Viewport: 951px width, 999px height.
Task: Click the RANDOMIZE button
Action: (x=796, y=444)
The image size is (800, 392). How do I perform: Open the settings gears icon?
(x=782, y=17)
━━━━━━━━━━━━━━━━━━━━━━━━━━━━━━
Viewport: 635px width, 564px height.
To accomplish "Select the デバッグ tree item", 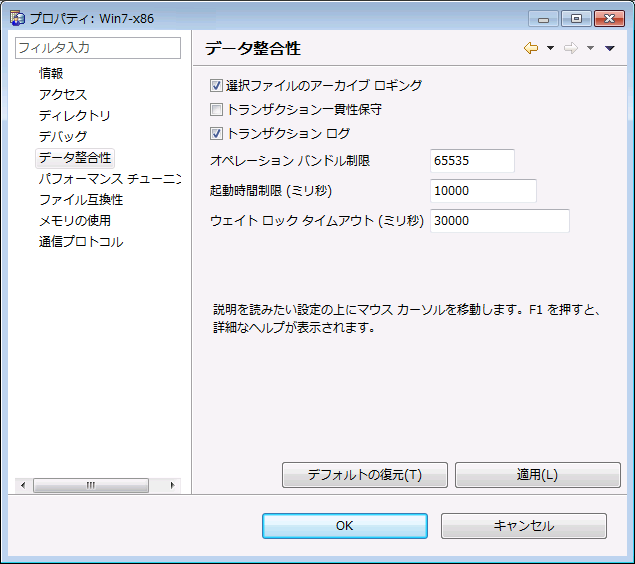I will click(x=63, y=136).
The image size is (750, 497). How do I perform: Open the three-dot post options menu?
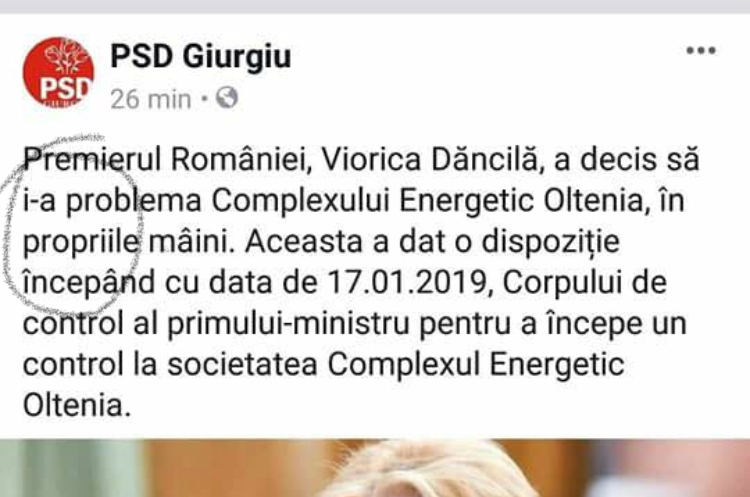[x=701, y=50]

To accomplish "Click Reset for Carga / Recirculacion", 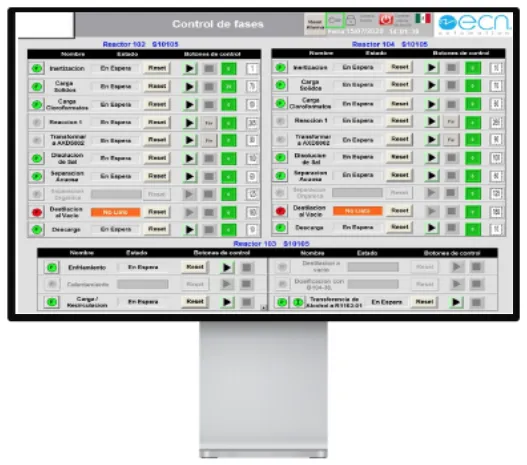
━━━━━━━━━━━━━━━━━━━━━━━━━━━━━━
● WORK TO DO
Return the lines from the one containing "Viewport: 951px width, 999px height." through the one containing "(x=782, y=17)", inclusive, reproducing each without any change.

● TASK OUTPUT
Viewport: 951px width, 999px height.
Task: Click the RANDOMIZE button
Action: (x=796, y=444)
The image size is (800, 392). How do I perform: Open the settings gears icon?
(x=782, y=17)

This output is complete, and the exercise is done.